▸ Work instruction
Look through the entries for the string "will" and copy every line where it shows up.

--- Provided entries ---

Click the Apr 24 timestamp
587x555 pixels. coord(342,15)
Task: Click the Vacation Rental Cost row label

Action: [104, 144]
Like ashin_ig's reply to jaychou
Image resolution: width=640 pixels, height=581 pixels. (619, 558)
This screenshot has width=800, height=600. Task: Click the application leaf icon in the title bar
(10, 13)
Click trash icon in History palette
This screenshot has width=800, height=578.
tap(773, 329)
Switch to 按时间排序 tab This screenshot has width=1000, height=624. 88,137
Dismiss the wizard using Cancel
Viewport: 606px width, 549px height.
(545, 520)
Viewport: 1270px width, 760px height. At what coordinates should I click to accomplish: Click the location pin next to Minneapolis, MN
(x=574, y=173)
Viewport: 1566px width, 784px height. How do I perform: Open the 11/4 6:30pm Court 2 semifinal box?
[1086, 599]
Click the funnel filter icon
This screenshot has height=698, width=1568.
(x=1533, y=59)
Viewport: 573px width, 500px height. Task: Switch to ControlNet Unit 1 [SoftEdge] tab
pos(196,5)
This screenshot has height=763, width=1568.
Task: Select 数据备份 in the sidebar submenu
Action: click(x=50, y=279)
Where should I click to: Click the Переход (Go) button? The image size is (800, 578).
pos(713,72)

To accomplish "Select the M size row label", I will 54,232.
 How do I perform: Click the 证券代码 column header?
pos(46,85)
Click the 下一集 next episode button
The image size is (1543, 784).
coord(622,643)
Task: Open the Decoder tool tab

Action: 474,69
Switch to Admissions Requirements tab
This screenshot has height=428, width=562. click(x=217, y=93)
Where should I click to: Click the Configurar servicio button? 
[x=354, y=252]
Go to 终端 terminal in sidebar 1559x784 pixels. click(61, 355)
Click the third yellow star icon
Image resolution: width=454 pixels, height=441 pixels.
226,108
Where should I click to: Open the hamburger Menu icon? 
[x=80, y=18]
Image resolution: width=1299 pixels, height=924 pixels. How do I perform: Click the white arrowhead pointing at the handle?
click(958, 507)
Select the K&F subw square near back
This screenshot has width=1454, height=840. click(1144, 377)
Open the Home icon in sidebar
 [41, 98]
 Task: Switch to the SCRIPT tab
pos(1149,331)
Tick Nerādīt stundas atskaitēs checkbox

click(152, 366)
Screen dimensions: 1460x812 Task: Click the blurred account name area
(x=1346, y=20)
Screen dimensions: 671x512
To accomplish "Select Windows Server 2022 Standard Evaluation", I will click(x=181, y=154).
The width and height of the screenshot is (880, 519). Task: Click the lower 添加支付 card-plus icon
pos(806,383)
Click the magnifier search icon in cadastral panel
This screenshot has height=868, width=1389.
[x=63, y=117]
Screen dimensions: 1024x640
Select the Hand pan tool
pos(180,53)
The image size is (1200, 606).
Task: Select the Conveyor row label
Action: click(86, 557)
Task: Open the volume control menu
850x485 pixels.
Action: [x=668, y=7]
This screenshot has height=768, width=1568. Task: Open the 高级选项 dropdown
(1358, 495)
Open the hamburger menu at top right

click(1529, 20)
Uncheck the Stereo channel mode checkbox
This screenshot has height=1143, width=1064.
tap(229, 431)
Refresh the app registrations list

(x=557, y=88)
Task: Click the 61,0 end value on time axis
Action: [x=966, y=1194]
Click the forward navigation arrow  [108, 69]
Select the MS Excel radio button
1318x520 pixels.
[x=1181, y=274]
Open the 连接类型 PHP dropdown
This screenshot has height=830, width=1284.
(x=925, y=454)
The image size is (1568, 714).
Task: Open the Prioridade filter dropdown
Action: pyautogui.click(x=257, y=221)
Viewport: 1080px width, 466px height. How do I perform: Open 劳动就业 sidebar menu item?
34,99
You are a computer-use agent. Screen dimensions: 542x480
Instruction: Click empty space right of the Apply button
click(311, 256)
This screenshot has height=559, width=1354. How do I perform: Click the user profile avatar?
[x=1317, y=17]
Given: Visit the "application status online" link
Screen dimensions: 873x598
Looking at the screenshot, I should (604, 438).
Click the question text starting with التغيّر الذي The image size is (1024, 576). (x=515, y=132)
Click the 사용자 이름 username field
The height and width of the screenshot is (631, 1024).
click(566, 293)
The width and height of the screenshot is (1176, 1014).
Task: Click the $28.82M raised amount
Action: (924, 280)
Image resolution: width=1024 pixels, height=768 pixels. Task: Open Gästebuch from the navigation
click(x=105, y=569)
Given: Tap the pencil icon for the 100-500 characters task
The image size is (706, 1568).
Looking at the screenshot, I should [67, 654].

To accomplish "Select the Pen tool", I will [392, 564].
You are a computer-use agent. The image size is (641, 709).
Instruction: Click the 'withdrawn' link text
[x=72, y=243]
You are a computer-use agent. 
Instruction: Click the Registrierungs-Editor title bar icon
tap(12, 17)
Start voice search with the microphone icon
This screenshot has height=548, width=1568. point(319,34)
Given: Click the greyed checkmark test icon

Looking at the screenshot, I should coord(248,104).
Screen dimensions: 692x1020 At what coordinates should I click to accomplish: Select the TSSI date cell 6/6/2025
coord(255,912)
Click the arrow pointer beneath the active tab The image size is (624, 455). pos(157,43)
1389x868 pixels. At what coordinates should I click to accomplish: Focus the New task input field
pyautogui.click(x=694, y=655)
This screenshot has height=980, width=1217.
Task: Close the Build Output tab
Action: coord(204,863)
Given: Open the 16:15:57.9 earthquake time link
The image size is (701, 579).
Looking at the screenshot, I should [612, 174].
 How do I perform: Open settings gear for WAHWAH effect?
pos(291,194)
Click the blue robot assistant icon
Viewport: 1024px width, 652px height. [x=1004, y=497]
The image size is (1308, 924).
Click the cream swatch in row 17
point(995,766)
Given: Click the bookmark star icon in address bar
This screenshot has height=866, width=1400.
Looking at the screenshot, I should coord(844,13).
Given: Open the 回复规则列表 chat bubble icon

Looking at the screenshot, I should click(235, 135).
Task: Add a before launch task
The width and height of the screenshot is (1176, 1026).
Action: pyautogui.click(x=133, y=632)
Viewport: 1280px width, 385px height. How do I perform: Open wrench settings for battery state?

---

▸ Task solution
To accomplish "Select the M size row label", I will 54,232.
To accomplish "Select Windows Server 2022 Standard Evaluation", I will click(x=181, y=154).
To accomplish "Select the Pen tool", I will [392, 564].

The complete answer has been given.